Hacker News new | ask | show | jobs
by rahkiin 1009 days ago
What do you even use usb data transfer for? I have only ever used it for development which was quick enough with Lightning (also usb 2.0)
3 comments

I use it for backing up and restoring my phone to disk. It takes forever with these big drives so transfer rate is really nice.

I don’t do it frequently, but when I do I want it to take as short a time as possible.

You can still backup iPhones to your desktop instead of iCloud. At least for now.
Unless you simply don't trust Apple's security promises (in which case why are you using Apple devices), iCloud backup is now E2EE encrypted [1]. A bit of wringing to turn it on, but totally worthwhile.

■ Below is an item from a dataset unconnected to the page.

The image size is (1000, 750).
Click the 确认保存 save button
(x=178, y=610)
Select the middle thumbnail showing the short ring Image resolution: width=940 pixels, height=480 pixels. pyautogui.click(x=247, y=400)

[1] https://support.apple.com/en-us/HT202303

There are differences between iCloud and local backup. For example, iCloud backup doesn’t backup your Notes or Health data but local backup can. Sync != backup — without a backup, if you sync a bad change you’ve lost the data.

https://support.apple.com/en-us/HT204136

Both of these are stored in iCloud (if you enable) and are backed up in the cloud (and E2EE). All other large repositories of data are not sourced from my Apple devices
Why would one even bother with that when you have like... a cable at hand and disk space.

Though recently simple things as copying files have been a challenge.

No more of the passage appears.